Work request
The required output is the lines below from the line containing "Open Product traffic in sidebar" to the line containing "The width and height of the screenshot is (1514, 847).", inclusive, retyped exactly. No other lines belong in it.

Saved data entries
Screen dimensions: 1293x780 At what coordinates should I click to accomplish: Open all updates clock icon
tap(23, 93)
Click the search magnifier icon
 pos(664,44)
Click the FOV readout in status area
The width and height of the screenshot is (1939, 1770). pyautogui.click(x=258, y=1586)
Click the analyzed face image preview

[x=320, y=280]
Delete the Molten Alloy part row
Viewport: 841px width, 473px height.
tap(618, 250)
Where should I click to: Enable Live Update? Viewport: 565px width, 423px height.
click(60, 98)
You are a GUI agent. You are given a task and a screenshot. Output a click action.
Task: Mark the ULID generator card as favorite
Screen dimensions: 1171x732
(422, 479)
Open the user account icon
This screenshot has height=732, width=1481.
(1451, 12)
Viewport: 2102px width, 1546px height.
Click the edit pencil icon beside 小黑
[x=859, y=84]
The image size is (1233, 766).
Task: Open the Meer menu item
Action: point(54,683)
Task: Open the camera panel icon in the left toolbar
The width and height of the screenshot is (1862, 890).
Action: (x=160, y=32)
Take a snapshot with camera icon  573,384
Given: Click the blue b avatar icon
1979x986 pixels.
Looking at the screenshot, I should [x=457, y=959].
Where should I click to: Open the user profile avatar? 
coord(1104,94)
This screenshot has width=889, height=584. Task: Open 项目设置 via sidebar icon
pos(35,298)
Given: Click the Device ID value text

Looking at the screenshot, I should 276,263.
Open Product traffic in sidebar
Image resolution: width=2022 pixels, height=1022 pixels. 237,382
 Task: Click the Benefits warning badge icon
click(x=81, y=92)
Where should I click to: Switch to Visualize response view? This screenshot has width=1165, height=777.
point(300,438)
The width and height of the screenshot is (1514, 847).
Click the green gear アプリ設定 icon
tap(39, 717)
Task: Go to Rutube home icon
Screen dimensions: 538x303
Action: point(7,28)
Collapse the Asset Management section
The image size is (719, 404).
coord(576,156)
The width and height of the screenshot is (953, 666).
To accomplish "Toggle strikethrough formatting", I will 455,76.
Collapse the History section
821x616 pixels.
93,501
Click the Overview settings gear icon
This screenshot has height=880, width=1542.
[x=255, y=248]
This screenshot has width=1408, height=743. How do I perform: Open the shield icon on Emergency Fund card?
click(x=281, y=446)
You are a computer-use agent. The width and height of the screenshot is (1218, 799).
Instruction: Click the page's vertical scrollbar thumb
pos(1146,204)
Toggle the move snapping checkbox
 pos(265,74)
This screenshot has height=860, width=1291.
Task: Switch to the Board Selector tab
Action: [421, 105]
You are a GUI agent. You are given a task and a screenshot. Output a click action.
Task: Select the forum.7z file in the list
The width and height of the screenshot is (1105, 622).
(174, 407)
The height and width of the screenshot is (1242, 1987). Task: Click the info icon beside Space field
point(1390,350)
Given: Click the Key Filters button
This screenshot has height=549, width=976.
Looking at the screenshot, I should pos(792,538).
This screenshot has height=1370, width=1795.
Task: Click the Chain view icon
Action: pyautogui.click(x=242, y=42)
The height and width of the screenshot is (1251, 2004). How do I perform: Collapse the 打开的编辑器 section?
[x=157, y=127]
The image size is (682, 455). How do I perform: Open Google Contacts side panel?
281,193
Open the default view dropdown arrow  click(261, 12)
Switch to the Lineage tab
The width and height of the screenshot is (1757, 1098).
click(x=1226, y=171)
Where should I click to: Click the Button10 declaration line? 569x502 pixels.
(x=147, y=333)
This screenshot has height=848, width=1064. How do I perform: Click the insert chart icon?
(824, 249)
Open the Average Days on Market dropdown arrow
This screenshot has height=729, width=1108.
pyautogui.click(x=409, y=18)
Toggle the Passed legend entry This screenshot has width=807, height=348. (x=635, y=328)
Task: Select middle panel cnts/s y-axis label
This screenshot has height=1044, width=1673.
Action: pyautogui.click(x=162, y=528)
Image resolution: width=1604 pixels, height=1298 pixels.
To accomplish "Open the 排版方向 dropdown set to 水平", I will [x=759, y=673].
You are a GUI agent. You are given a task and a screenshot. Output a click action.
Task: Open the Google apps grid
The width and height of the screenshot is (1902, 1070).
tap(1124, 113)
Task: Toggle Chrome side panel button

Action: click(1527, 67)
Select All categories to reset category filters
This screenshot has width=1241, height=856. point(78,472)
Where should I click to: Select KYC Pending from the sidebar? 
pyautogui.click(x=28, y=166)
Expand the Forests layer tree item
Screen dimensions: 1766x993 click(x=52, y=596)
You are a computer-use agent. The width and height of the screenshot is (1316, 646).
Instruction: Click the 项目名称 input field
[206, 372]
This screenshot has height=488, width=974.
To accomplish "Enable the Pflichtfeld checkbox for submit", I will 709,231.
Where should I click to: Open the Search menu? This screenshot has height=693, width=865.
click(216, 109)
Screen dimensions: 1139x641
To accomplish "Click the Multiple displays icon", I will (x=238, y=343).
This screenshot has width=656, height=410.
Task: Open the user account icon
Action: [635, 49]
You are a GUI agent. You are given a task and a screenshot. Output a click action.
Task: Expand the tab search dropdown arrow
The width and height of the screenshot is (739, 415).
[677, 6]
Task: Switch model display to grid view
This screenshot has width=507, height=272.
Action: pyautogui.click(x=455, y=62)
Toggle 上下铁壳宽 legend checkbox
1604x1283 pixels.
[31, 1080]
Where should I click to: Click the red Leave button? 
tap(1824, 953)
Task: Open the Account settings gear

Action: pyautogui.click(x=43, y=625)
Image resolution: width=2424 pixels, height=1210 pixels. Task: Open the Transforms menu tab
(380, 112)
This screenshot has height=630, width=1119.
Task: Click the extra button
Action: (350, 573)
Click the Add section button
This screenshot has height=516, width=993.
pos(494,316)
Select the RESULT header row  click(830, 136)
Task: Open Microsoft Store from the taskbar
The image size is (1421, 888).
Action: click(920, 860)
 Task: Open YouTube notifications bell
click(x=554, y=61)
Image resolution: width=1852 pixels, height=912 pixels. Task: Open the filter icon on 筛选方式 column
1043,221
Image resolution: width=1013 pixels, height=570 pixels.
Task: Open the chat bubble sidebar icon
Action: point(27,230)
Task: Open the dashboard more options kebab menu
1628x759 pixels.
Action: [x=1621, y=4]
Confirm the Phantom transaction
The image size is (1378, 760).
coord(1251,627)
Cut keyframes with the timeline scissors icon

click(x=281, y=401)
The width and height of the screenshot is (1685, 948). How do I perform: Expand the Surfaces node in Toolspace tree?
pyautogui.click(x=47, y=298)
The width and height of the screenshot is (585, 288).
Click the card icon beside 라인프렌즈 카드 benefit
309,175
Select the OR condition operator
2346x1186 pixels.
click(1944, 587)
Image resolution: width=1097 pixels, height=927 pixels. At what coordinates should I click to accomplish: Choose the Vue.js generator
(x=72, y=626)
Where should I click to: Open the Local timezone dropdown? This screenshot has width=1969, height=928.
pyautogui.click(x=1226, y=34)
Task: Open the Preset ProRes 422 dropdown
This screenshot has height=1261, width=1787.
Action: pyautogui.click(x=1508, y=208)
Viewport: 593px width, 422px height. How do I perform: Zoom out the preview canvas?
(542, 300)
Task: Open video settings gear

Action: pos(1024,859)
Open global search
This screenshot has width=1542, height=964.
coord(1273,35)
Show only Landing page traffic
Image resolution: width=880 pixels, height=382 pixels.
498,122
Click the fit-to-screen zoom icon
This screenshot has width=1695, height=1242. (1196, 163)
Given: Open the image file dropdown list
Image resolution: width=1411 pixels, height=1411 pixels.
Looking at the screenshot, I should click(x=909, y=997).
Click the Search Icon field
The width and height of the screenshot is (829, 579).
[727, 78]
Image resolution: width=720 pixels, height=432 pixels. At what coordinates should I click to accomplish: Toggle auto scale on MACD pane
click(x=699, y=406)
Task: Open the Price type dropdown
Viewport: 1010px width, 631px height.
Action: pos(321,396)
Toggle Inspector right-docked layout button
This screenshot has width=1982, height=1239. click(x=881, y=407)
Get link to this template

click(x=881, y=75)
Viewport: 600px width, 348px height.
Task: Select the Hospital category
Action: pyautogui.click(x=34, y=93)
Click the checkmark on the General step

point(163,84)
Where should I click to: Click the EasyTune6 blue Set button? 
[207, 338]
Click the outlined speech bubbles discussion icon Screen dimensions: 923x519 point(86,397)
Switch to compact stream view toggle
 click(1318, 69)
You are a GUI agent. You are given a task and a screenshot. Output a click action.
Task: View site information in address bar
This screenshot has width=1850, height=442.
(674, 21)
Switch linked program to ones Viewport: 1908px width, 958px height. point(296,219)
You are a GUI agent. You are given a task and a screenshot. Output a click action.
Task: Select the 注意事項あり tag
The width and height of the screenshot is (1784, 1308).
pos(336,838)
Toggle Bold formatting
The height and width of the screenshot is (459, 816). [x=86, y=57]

Answer for this exercise
Open Product traffic in sidebar
Image resolution: width=2022 pixels, height=1022 pixels. 237,382
 Task: Click the Benefits warning badge icon
click(x=81, y=92)
Where should I click to: Switch to Visualize response view? This screenshot has width=1165, height=777.
point(300,438)
The width and height of the screenshot is (1514, 847).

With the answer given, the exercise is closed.